AVAILABLE DATA ▸

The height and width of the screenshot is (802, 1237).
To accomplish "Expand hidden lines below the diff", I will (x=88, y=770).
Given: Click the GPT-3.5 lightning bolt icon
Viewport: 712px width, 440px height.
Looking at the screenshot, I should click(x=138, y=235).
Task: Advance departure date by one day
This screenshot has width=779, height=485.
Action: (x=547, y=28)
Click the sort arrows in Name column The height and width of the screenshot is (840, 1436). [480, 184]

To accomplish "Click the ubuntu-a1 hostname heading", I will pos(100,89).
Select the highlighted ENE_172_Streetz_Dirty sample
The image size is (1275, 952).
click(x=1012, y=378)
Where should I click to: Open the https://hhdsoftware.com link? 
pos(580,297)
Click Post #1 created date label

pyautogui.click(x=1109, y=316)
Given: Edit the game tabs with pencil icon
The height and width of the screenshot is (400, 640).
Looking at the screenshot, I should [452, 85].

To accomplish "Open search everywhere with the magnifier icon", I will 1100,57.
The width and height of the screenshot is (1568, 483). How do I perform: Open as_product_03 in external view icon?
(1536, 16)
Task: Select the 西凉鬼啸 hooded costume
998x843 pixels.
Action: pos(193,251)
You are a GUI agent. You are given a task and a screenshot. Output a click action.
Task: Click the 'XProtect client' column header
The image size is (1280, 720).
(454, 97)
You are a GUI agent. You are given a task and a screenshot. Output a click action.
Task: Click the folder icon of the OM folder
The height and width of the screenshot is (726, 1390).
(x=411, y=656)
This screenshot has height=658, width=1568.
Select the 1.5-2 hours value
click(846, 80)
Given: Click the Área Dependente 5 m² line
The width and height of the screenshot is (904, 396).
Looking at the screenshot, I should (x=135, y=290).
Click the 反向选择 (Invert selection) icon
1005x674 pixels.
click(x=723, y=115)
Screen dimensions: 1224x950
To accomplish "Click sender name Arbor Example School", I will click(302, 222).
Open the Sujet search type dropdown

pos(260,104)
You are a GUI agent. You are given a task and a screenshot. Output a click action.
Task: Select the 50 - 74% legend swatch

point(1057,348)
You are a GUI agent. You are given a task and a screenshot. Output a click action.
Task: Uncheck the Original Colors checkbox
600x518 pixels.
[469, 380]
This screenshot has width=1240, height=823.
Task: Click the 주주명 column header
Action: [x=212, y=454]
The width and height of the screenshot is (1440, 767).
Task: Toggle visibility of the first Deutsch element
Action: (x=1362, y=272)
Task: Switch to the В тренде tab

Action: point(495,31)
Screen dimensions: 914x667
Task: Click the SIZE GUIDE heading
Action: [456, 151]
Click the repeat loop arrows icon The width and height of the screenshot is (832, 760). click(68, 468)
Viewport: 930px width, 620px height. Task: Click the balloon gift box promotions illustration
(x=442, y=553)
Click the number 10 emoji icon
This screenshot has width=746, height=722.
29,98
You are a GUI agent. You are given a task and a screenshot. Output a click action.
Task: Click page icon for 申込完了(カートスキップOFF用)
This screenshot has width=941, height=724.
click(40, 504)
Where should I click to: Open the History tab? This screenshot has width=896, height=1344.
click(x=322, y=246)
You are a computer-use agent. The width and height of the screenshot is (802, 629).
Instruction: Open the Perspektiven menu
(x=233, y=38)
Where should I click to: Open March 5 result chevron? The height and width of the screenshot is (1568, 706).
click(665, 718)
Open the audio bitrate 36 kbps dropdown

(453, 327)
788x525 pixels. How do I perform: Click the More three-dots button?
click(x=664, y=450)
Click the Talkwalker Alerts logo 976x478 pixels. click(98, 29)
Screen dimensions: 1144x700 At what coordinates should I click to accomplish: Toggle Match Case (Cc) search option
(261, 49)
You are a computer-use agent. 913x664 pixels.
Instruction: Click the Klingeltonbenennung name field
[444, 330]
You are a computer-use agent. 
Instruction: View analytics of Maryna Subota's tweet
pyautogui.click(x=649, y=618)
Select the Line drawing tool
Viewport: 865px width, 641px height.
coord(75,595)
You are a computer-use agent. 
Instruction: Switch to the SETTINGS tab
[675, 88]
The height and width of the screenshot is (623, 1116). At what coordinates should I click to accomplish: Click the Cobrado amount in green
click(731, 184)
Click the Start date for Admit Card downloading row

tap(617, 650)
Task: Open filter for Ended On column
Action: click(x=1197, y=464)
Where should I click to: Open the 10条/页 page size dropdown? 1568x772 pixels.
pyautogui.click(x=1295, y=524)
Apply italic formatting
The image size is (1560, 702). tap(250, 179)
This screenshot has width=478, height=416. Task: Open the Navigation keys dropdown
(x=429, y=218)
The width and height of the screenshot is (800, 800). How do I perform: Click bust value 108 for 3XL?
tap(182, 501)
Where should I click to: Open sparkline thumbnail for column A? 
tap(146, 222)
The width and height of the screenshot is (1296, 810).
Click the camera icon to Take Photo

WHAT NEEDS TO BE DONE ▸
Render every record verbatim. Nothing should be left out.

ANSWER AREA ▸
The height and width of the screenshot is (802, 1237).
To accomplish "Expand hidden lines below the diff", I will (x=88, y=770).
Given: Click the GPT-3.5 lightning bolt icon
Viewport: 712px width, 440px height.
Looking at the screenshot, I should click(x=138, y=235).
Task: Advance departure date by one day
This screenshot has width=779, height=485.
Action: (x=547, y=28)
Click the sort arrows in Name column The height and width of the screenshot is (840, 1436). [480, 184]

To accomplish "Click the ubuntu-a1 hostname heading", I will pos(100,89).
Select the highlighted ENE_172_Streetz_Dirty sample
The image size is (1275, 952).
click(x=1012, y=378)
Where should I click to: Open the https://hhdsoftware.com link? 
pos(580,297)
Click Post #1 created date label

pyautogui.click(x=1109, y=316)
Given: Edit the game tabs with pencil icon
The height and width of the screenshot is (400, 640).
Looking at the screenshot, I should [452, 85].

To accomplish "Open search everywhere with the magnifier icon", I will 1100,57.
The width and height of the screenshot is (1568, 483). How do I perform: Open as_product_03 in external view icon?
(1536, 16)
Task: Select the 西凉鬼啸 hooded costume
998x843 pixels.
Action: pos(193,251)
You are a GUI agent. You are given a task and a screenshot. Output a click action.
Task: Click the 'XProtect client' column header
The image size is (1280, 720).
(454, 97)
You are a GUI agent. You are given a task and a screenshot. Output a click action.
Task: Click the folder icon of the OM folder
The height and width of the screenshot is (726, 1390).
(x=411, y=656)
This screenshot has height=658, width=1568.
Select the 1.5-2 hours value
click(846, 80)
Given: Click the Área Dependente 5 m² line
The width and height of the screenshot is (904, 396).
Looking at the screenshot, I should (x=135, y=290).
Click the 反向选择 (Invert selection) icon
1005x674 pixels.
click(x=723, y=115)
Screen dimensions: 1224x950
To accomplish "Click sender name Arbor Example School", I will click(302, 222).
Open the Sujet search type dropdown

pos(260,104)
You are a GUI agent. You are given a task and a screenshot. Output a click action.
Task: Select the 50 - 74% legend swatch

point(1057,348)
You are a GUI agent. You are given a task and a screenshot. Output a click action.
Task: Uncheck the Original Colors checkbox
600x518 pixels.
[469, 380]
This screenshot has width=1240, height=823.
Task: Click the 주주명 column header
Action: [x=212, y=454]
The width and height of the screenshot is (1440, 767).
Task: Toggle visibility of the first Deutsch element
Action: (x=1362, y=272)
Task: Switch to the В тренде tab

Action: point(495,31)
Screen dimensions: 914x667
Task: Click the SIZE GUIDE heading
Action: [456, 151]
Click the repeat loop arrows icon The width and height of the screenshot is (832, 760). click(68, 468)
Viewport: 930px width, 620px height. Task: Click the balloon gift box promotions illustration
(x=442, y=553)
Click the number 10 emoji icon
This screenshot has width=746, height=722.
29,98
You are a GUI agent. You are given a task and a screenshot. Output a click action.
Task: Click page icon for 申込完了(カートスキップOFF用)
This screenshot has width=941, height=724.
click(40, 504)
Where should I click to: Open the History tab? This screenshot has width=896, height=1344.
click(x=322, y=246)
You are a computer-use agent. The width and height of the screenshot is (802, 629).
Instruction: Open the Perspektiven menu
(x=233, y=38)
Where should I click to: Open March 5 result chevron? The height and width of the screenshot is (1568, 706).
click(665, 718)
Open the audio bitrate 36 kbps dropdown

(453, 327)
788x525 pixels. How do I perform: Click the More three-dots button?
click(x=664, y=450)
Click the Talkwalker Alerts logo 976x478 pixels. click(98, 29)
Screen dimensions: 1144x700 At what coordinates should I click to accomplish: Toggle Match Case (Cc) search option
(261, 49)
You are a computer-use agent. 913x664 pixels.
Instruction: Click the Klingeltonbenennung name field
[444, 330]
You are a computer-use agent. 
Instruction: View analytics of Maryna Subota's tweet
pyautogui.click(x=649, y=618)
Select the Line drawing tool
Viewport: 865px width, 641px height.
coord(75,595)
You are a computer-use agent. 
Instruction: Switch to the SETTINGS tab
[675, 88]
The height and width of the screenshot is (623, 1116). At what coordinates should I click to accomplish: Click the Cobrado amount in green
click(731, 184)
Click the Start date for Admit Card downloading row

tap(617, 650)
Task: Open filter for Ended On column
Action: click(x=1197, y=464)
Where should I click to: Open the 10条/页 page size dropdown? 1568x772 pixels.
pyautogui.click(x=1295, y=524)
Apply italic formatting
The image size is (1560, 702). tap(250, 179)
This screenshot has width=478, height=416. Task: Open the Navigation keys dropdown
(x=429, y=218)
The width and height of the screenshot is (800, 800). How do I perform: Click bust value 108 for 3XL?
tap(182, 501)
Where should I click to: Open sparkline thumbnail for column A? 
tap(146, 222)
The width and height of the screenshot is (1296, 810).
Click the camera icon to Take Photo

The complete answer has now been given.